Records from a data source —
________________________________________

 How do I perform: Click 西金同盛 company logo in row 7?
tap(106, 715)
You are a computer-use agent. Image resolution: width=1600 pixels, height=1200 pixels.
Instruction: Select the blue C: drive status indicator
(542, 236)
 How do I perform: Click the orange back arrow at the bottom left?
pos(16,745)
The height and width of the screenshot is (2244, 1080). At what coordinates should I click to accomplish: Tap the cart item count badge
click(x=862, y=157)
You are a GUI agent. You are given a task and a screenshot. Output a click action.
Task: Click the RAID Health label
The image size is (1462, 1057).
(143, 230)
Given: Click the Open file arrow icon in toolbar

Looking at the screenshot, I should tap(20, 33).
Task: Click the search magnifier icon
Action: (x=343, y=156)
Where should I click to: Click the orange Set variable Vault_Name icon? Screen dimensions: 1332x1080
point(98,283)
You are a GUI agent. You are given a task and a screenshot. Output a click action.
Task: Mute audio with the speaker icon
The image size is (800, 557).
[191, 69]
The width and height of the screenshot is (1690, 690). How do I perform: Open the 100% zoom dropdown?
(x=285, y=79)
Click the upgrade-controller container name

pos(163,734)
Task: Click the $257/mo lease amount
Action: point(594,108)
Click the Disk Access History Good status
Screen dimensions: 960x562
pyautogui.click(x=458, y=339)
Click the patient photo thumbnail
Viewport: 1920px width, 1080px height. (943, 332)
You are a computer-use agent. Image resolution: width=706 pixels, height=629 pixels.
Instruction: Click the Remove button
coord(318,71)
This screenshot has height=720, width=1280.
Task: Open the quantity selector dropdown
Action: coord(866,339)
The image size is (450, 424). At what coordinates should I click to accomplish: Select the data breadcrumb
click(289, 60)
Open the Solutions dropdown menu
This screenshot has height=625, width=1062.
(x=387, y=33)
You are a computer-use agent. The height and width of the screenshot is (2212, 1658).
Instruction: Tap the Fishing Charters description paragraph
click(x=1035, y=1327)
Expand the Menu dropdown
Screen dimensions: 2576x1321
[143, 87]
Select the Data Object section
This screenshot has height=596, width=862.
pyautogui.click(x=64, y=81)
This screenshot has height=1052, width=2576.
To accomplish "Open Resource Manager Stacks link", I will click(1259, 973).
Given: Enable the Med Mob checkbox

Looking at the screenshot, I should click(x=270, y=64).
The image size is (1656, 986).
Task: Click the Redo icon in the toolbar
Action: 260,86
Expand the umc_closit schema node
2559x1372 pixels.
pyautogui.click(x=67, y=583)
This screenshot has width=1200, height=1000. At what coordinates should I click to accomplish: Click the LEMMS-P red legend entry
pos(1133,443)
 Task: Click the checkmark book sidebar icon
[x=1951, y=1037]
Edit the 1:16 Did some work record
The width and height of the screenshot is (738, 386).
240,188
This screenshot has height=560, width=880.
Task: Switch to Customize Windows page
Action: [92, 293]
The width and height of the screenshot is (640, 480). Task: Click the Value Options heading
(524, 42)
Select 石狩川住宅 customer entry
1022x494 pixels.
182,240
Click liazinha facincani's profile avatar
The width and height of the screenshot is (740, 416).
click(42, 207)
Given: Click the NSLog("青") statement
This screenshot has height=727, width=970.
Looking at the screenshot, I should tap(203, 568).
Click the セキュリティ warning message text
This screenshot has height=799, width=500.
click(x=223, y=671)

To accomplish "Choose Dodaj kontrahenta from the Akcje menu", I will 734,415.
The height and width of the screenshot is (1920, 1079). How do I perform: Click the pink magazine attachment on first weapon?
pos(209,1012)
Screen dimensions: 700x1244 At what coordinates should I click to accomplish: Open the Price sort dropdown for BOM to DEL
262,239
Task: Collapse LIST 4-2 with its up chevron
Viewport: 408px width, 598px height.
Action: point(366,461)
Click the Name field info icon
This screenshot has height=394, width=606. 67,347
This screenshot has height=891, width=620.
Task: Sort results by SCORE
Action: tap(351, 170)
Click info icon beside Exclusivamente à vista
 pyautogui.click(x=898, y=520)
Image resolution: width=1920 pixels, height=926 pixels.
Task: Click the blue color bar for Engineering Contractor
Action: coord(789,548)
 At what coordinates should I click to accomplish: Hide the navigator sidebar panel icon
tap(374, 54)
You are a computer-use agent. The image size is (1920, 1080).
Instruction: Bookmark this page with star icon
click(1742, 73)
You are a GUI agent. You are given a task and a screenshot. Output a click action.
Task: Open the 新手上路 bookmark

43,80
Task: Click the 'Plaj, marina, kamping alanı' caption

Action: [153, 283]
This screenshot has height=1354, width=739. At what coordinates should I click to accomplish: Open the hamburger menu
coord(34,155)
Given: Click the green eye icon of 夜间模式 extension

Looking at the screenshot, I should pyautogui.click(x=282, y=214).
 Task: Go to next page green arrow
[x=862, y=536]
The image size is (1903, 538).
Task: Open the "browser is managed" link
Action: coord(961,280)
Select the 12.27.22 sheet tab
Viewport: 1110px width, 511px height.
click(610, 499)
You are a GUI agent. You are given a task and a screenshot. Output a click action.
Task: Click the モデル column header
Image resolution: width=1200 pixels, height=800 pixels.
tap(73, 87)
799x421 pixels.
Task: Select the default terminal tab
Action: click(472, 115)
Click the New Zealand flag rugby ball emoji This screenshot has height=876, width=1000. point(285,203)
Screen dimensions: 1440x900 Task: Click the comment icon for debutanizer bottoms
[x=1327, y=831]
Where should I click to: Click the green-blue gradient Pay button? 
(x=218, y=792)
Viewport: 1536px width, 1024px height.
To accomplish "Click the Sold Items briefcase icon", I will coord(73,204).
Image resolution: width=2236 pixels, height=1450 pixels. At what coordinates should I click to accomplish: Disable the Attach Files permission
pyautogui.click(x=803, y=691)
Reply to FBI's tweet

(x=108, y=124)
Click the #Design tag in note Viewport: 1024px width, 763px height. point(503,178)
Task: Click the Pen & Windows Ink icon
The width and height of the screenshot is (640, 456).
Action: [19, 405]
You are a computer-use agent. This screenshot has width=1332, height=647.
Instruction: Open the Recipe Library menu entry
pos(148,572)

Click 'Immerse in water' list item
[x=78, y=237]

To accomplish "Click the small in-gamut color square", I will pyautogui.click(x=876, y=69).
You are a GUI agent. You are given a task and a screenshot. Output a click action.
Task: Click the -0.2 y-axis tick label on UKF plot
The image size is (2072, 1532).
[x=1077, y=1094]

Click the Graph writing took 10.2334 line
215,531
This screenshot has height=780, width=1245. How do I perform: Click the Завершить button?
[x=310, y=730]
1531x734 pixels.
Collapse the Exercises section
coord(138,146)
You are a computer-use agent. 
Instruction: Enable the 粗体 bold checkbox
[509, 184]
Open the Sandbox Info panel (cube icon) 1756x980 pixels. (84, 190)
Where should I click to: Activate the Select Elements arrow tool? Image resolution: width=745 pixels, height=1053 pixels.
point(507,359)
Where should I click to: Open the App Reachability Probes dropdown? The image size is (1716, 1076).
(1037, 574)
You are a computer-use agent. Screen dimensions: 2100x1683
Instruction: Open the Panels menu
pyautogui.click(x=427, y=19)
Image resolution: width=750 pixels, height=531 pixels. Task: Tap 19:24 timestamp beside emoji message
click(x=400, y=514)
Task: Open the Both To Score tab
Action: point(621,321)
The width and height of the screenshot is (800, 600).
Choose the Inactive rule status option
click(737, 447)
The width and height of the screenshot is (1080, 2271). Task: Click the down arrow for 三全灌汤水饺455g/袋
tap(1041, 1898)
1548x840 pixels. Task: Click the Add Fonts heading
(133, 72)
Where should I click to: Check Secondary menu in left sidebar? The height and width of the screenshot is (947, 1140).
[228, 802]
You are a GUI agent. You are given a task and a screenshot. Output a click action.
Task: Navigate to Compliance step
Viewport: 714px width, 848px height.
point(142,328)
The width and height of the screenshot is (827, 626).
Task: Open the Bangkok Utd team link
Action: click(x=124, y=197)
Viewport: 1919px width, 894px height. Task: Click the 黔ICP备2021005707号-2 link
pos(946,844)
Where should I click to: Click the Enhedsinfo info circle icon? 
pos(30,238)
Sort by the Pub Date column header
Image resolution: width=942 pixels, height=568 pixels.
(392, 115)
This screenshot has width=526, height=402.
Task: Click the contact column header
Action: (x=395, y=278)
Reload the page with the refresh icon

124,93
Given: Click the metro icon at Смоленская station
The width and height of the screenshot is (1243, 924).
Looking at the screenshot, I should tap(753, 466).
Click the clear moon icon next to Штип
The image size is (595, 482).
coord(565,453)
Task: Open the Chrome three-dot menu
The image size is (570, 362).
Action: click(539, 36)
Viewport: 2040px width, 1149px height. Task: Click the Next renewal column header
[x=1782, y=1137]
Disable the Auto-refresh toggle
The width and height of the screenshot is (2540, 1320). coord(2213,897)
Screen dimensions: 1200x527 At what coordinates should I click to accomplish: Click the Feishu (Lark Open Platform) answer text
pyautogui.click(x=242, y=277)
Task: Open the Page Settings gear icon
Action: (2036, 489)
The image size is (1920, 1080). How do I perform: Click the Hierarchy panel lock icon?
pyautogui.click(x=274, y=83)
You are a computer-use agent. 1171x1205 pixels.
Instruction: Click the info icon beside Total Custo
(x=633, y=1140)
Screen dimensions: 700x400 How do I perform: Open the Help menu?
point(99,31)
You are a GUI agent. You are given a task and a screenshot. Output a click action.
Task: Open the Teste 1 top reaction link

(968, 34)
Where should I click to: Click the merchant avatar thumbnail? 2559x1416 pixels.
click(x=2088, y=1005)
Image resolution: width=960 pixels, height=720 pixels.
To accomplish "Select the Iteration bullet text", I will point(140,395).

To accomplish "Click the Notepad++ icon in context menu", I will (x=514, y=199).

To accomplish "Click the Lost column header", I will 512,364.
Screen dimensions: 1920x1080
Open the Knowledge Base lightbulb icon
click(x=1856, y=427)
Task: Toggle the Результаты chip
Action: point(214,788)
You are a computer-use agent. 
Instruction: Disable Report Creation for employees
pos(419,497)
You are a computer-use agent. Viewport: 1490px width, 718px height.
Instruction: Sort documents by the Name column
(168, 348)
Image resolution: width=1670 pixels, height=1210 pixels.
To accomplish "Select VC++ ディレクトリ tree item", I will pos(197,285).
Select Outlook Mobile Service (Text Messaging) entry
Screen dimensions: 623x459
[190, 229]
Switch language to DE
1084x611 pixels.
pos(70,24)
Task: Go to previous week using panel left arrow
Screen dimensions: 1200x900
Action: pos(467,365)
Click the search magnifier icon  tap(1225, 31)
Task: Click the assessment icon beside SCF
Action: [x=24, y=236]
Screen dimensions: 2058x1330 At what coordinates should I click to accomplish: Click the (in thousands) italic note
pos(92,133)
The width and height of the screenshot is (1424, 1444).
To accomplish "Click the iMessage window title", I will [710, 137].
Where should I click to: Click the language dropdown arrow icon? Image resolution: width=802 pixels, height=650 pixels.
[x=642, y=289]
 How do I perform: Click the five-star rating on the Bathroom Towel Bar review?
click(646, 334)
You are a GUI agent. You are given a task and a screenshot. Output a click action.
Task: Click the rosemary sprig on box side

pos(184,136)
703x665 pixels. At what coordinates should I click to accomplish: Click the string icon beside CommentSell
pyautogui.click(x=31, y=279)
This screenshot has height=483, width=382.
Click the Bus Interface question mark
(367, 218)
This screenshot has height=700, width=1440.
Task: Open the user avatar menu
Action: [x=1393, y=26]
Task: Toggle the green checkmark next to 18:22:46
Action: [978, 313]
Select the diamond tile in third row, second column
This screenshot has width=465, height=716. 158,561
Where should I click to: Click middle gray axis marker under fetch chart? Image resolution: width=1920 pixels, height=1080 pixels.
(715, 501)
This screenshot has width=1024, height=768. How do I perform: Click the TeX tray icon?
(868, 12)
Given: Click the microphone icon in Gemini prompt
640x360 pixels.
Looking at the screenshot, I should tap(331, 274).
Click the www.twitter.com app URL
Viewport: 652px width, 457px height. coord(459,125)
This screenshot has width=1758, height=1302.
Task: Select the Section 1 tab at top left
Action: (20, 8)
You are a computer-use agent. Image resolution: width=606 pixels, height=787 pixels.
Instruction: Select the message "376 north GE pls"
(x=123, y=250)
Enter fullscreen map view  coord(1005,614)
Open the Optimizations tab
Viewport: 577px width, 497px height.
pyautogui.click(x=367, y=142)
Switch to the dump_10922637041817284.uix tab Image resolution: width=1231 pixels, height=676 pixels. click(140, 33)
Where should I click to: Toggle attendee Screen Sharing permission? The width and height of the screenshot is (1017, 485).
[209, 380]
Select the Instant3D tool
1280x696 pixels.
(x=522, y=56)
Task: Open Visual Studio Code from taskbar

________________________________________

To be done — Please rewrite the listing from its start through the line containing "pos(16,745)", with "orange" changed to "red" and nothing else altered.

Task answer —
 How do I perform: Click 西金同盛 company logo in row 7?
tap(106, 715)
You are a computer-use agent. Image resolution: width=1600 pixels, height=1200 pixels.
Instruction: Select the blue C: drive status indicator
(542, 236)
 How do I perform: Click the red back arrow at the bottom left?
pos(16,745)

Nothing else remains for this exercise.